Structure and function of hemoglobin:

• Hemoglobin is a highly specialized intracellular protein, which is responsible for transport of oxygen and carbon dioxide.
• Each gram of Hb carries 1.34ml of oxygen.
• It occupies 33% of volume of RBCs.
• It accounts for 90% of dry weight of RBC
• Each RBC contains 27-32pg of Hb
• 65% of total Hb is produced before extrusion of nucleus. Remaining 35% is synthesized by the residual RNA and mitochondria within reticulocyte.
• Total amount of Hb in body- 750gm.
• 6.25gm of Hb is produced every day.
• 2X10¹¹ RBCs are produced every day
• Structure of Hb consists of Tetramer with 2 pairs of globin chains and a heme molecule.
• Globin chains are synthesized in the polyribosomes in the cytoplasm.
• 2 alpha globins are common for all types of hemoglobins
• Non alpha globin chains in various hemoglobins include
  • HbA- Beta
  • HbA2- Delta
  • HbF- Gamma
• Alpha chain gene is located on chromosome 16.
• Non alpha chain gene is located on chromosome 11.
• Switch over from gamma chain to beta chain synthesis occurs after the birth. The exact mechanism of this switchover is not understood.
• After 34-36 weeks of gestation, HbA rises, whereas HbF decreases.
• After birth, HbF level falls by 3% per week. By 6 months HbF level is <3% of total Hb.
• Normal HbA2 levels are achieved by 4 months of age.
• 75% of alpha and beta chains have helical arrangement. 8 helical areas (A-H) occur within the beta chain. Nomenclature includes number of helix and site of residue. For example, F8 means 8^th residue in F helix, EF3 means 3^rd residue of segment connecting E and F helices.
• Heme consists of tetra pyrrole (porphyrin) ring with ferrous iron located in the center of the ring.
• Steps in synthesis of heme are mentioned in “porphyria” chapter.

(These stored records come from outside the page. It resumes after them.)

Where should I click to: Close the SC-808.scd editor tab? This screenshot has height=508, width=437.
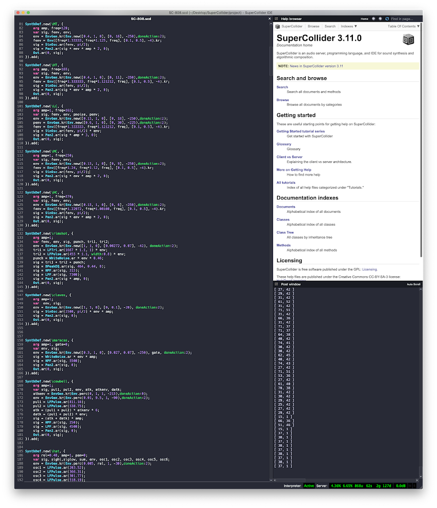(x=269, y=19)
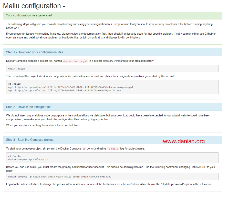
Task: Select the wget docker-compose.yml command line
Action: coord(70,87)
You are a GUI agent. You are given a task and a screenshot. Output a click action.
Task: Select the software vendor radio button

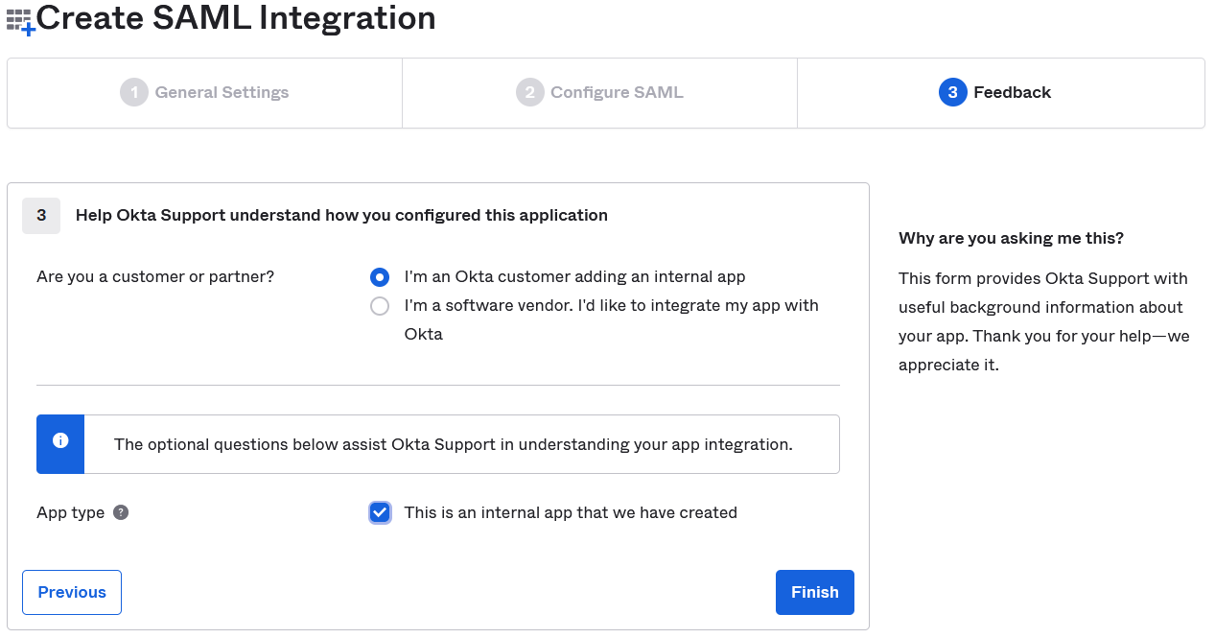pyautogui.click(x=380, y=306)
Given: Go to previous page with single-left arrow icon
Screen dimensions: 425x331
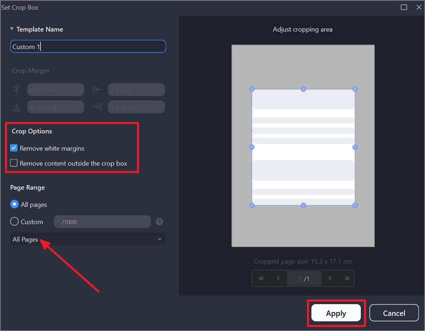Looking at the screenshot, I should coord(279,279).
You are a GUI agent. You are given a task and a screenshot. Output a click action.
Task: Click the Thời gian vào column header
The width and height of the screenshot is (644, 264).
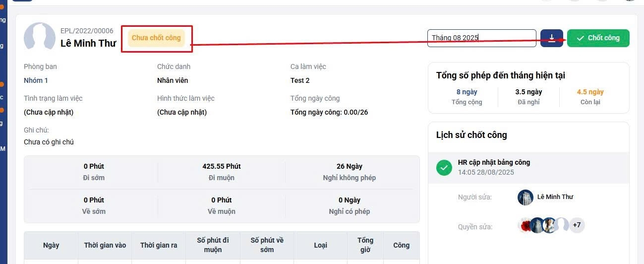pyautogui.click(x=105, y=245)
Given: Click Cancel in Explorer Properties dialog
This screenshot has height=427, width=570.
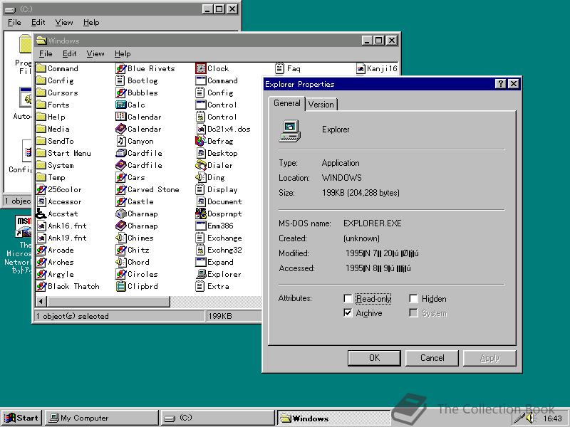Looking at the screenshot, I should [x=432, y=358].
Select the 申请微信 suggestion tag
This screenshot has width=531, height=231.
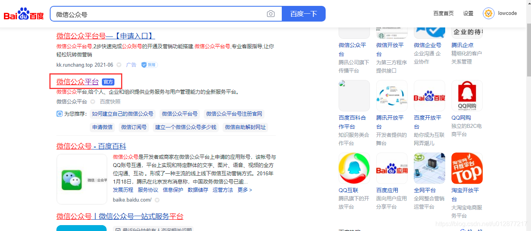102,127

Oxygen disassociation curve:

• It is graphical representation of hemoglobin affinity for oxygen which determines the proportion of oxygen released to the tissues or loaded on to the RBC at a given oxygen pressure (PaO2)
• Saturation of Hb (%) is drawn on Y-axis while pO2 (mmHg) is drawn on X-axis.
• This curve is sigmoid shaped, as Hb is an allosteric protein.
• Because of this sigmoid shape, there is release of large quantities of oxygen with small changes in PaO2.
• At PaO2 of 50%, 50% of Hb is saturated.
• Shift of curve to right side indicates decreased O2 affinity. This occurs at tissue level and in conditions where CO2 levels are high, pH is low (Bohr effect), temperature is high and 2-3DPG level is high.
• Shift of curve to left side indicates decreased O2 affinity. This occurs at lung level.

Destruction of RBCs:

• Average life span of RBCs is 120 days.
• In aged RBCs, there is
  • Decreased deformability
  • Increased osmotic fragility
  • Increased glycosylated hemoglobin
  • Decreased lipid content in membrane
  • Decreased G6PD and other enzymes
  • Decreased ATP
• Aged RBCs expose phosphatidyl serine on the outer leaflet of cell membrane. Macrophages within spleen and liver recognize this and engulf such RBCs. This process is known as erythroptosis.
• Within the cytoplasm of macrophage, Hb is broken down into heme and globin. Globin becomes part of plasma proteins and joins general amino acid pool.
• Heme is broken down to biliverdin, carbon monoxide and iron. Iron returns to bone marrow. Carbon monoxide is exhaled through lungs.
• Biliverdin is converted to bilirubin and transported to liver after binding to albumin.
• In liver it is conjugated to form bilirubin diglucuronide, and then excreted in bile. 
• Part of this returns to liver through enterohepatic circulation and part of it is converted to urobilinogen and stercobilinogen. Urobilinogen is excreted in both urine and stool, while stercobilinogen is excreted in stool.
• If there is intravascular lysis of RBCs, released free Hb gets bound to haptoglobin and is carried to liver, to form bilirubin. If there is excess of free Hb, it forms methemoglobin and later forms hemopexin. In case of massive intravascular hemolysis, hemoglobin is excreted as it is in urine (hemoglobinuria) or as hemosiderin (hemosiderinuria) which is formed after tubular reabsorption.